◆ Exercise objective: Please reproduce, without any change, the lines of the data below between the line holding "Where should I click to: Search" and the line holding "Looking at the screenshot, I should (44, 35).", both included, and output nothing else.

· · ·

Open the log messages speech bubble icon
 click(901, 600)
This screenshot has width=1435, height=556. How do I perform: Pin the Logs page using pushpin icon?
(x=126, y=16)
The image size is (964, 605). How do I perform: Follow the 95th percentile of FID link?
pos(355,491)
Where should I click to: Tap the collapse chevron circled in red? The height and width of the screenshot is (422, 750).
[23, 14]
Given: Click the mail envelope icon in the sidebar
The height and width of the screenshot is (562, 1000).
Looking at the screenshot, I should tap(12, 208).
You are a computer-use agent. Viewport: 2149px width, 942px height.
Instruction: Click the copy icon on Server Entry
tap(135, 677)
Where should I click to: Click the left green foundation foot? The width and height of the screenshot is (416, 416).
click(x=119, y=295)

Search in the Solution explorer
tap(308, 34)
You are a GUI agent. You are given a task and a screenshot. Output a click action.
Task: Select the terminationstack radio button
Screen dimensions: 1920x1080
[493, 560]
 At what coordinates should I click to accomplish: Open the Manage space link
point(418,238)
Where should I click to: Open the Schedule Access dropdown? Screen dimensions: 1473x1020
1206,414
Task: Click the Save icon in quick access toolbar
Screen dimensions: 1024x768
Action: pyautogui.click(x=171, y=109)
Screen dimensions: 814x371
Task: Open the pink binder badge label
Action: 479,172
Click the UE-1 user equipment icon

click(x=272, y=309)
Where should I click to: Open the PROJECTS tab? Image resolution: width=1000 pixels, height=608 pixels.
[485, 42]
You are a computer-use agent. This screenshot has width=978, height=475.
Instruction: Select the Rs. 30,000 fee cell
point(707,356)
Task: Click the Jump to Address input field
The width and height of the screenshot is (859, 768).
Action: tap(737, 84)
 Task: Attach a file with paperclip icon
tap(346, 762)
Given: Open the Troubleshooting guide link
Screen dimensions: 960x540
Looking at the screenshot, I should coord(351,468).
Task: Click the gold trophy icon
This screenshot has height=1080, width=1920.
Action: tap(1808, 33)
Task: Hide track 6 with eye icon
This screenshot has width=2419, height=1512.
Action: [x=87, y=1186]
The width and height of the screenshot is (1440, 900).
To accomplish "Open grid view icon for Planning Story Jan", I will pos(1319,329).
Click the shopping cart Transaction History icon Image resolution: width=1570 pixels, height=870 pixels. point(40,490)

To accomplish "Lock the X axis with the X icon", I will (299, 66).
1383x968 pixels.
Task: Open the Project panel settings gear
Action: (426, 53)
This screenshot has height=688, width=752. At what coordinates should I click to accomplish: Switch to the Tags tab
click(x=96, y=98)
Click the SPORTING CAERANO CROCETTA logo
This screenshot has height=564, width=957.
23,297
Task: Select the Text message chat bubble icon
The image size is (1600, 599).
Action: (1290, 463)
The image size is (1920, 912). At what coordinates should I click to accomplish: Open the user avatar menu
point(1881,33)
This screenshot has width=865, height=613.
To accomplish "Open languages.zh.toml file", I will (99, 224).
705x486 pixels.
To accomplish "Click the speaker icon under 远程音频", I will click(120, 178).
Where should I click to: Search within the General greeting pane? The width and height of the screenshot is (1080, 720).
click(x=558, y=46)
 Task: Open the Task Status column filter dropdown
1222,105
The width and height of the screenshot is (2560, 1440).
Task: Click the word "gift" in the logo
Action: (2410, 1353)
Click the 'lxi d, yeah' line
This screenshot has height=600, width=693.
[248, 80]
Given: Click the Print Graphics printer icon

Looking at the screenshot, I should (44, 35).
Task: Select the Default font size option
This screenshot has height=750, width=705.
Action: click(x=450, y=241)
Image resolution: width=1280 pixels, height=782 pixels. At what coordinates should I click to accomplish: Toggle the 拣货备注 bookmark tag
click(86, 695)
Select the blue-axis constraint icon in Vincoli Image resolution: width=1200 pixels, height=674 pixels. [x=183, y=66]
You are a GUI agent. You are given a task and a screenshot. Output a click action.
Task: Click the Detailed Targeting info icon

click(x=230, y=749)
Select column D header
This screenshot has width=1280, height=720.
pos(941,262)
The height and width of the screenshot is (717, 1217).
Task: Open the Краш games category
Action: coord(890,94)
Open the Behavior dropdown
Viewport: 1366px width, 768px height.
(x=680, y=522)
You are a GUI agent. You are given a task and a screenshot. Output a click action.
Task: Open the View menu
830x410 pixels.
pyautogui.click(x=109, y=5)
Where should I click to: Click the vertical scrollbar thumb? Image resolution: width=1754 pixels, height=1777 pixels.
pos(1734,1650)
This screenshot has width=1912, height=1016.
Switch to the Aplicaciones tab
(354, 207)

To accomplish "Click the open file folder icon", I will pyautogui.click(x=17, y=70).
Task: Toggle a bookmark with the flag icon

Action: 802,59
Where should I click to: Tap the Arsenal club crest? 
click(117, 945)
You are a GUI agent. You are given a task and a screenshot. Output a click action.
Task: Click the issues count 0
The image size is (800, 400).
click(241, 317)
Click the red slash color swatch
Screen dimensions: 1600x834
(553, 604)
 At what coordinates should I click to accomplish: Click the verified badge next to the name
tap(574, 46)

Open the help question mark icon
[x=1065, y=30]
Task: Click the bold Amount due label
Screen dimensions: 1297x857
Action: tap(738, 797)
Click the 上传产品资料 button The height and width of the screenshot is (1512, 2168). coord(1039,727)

· · ·

◆ Full response:
Where should I click to: Search within the General greeting pane? The width and height of the screenshot is (1080, 720).
click(x=558, y=46)
 Task: Open the Task Status column filter dropdown
1222,105
The width and height of the screenshot is (2560, 1440).
Task: Click the word "gift" in the logo
Action: (2410, 1353)
Click the 'lxi d, yeah' line
This screenshot has height=600, width=693.
[248, 80]
Given: Click the Print Graphics printer icon

Looking at the screenshot, I should (44, 35).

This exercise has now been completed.